(Foto/Reprodução)
O Ministério Público Fiscal (MPF) de Buenos Aires, capital da Argentina, publicou o edital para a aquisição de um novo sistema na quarta-feira (1), documento que foca na procura por um software forense para a análise e o monitoramento de transações financeiras. Interessados em participar devem ler as regras e submeter as propostas até esta segunda-feira (6).
O governo argentino pretende aplicar a solução cibernética no rastreio rigoroso de moedas digitais de pessoas e de corporações na região. A medida representa uma postura intensa do poder público sobre o fluxo de fundos em redes de blocos da internet.
A Oficina de Administração Financeira (OAF) coordenará o processo de recebimento das propostas comerciais em caráter digital. As companhias com interesse no certame devem entregar o material com todas as especificações técnicas exigidas pelas autoridades portenhas.
Os fornecedores poderão baixar o caderno de encargos sem qualquer custo no portal da autarquia na internet. O departamento exige o envio dos dados corporativos completos das candidatas para a validação na disputa oficial pelo contrato.
O formato virtual agiliza o andamento burocrático e facilita a entrada de entidades estrangeiras no processo de escolha governamental.
O recebimento dos envelopes digitais com as ofertas ocorrerá até o período da manhã da quinta-feira (9). Os funcionários do setor financeiro abrirão os arquivos para avaliar a viabilidade dos programas submetidos na exata data limite.
O chefe da instituição validou o prosseguimento da licitação com a edição de uma determinação expressa nas vias legais. Alejo Folgueira assinou a norma interna e referendou a compra do aparato de inteligência investigativa cibernética.
Folgueira busca dotar os peritos da nação com recursos adequados para identificar fraudes milionárias nos mercados sem controle central. O cronograma da disputa transcorre de forma célere para garantir a instalação do programa no menor prazo possível nas repartições.
A integração deste recurso forense ao ecossistema do Estado ataca a camada de privacidade mantida pelas carteiras das corretoras. Os agentes cruzam os registros imutáveis e descobrem os proprietários reais de saldos ocultos em paraísos fiscais ou empresas obscuras.
O cerco afeta o indivíduo com hábitos de evasão de divisas por meio de conversões em bens de natureza não bancária.
A nação vizinha do Brasil convive com uma adoção em massa de criptomoedas em face da instabilidade econômica vivida no cotidiano. Os habitantes fogem do peso argentino e transferem parcelas da renda para reservas de valor fora do radar do governo.

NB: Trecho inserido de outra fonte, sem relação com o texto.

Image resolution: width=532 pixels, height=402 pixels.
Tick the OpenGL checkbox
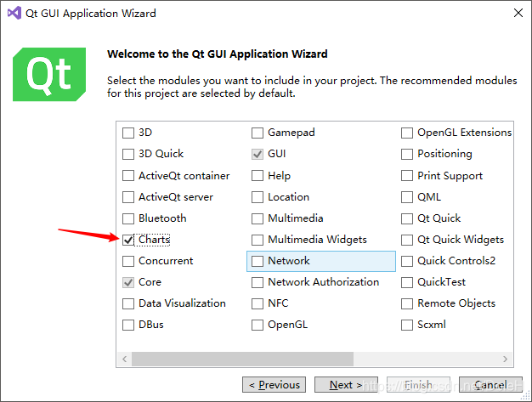click(x=258, y=325)
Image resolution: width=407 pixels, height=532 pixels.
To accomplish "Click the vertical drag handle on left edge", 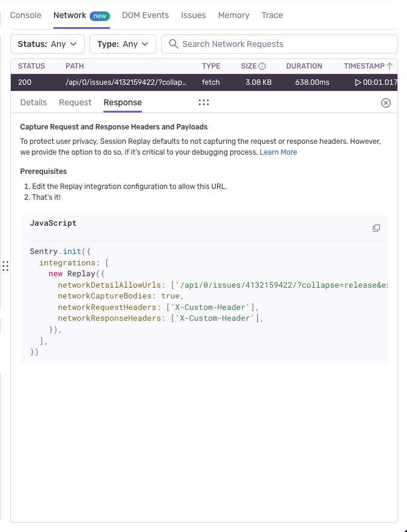I will [x=6, y=266].
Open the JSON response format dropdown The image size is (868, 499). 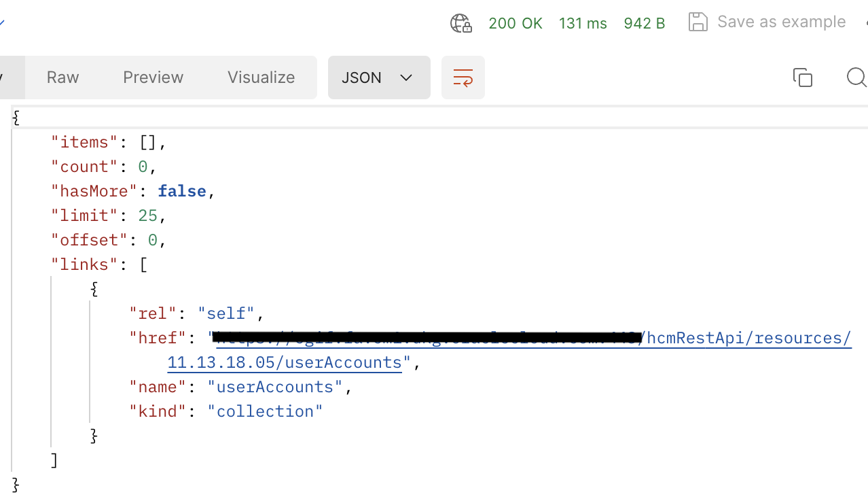point(379,77)
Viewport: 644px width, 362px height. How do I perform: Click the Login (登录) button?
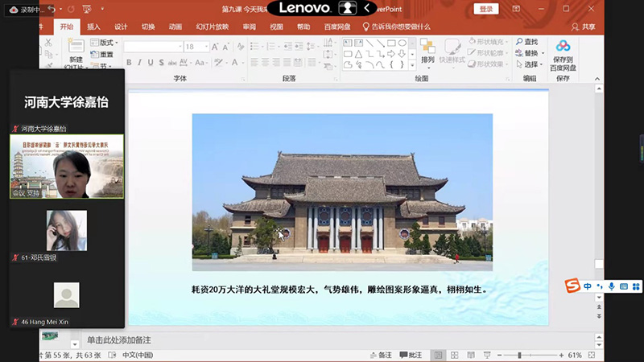[x=486, y=9]
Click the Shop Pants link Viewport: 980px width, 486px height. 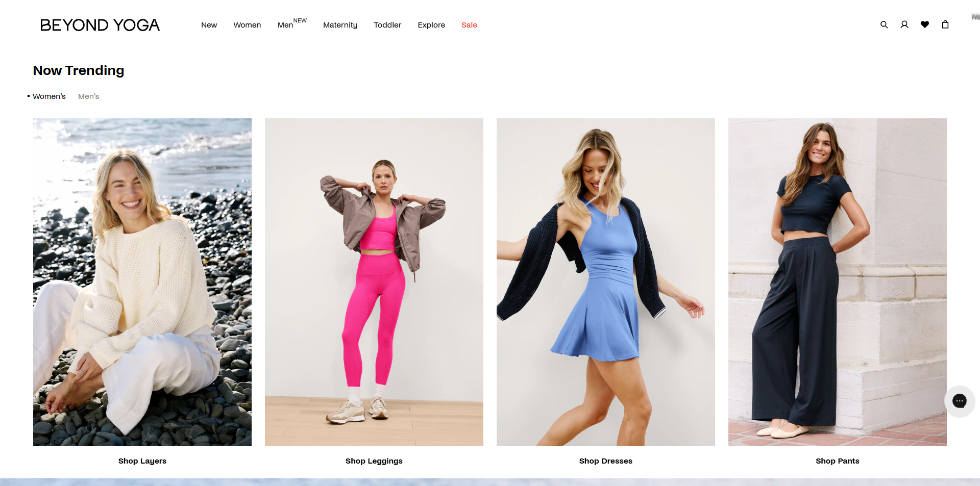tap(837, 461)
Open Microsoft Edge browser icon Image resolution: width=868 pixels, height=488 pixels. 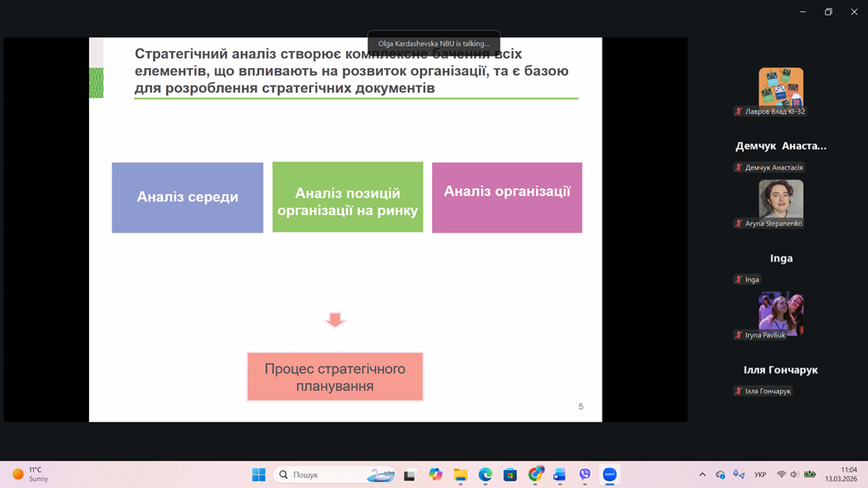click(486, 474)
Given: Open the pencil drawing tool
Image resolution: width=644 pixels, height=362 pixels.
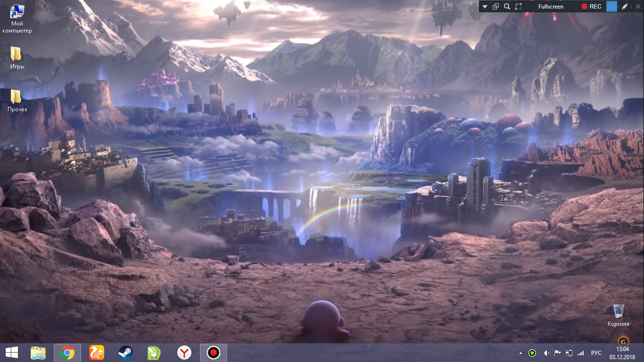Looking at the screenshot, I should coord(625,7).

Essa saída de capitais pressiona o tesouro estatal e provoca a criação de iniciativas oficiais focadas em monitoramento ostensivo. A ferramenta cobiçada pelo MPF mapeia as interações em protocolos variados e rastreia remessas ignoradas pelas declarações contábeis.

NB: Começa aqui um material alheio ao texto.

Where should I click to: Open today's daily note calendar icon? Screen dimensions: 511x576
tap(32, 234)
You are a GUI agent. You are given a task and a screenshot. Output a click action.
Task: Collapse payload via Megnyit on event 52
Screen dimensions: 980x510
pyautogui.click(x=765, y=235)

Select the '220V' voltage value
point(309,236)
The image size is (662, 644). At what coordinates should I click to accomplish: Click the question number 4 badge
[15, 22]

A capacidade de rastreio coíbe o uso do sistema descentralizado por grupos criminosos focados na lavagem de dinheiro das ruas. Os auditores buscam sanar as lacunas e taxar as movimentações imperceptíveis aos grandes bancos tradicionais em operação no país.
Os softwares de investigação conseguem superar a complexidade tecnológica e entregam painéis visuais com o alerta de infrações severas.
Os promotores de justiça anexam esses relatórios aos processos investigativos e robustecem as acusações perante os juízes nos tribunais. A assimilação desta tecnologia eleva a capacidade de arrecadação dos tesouros com multas pesadas e atos judiciais de bloqueio financeiro.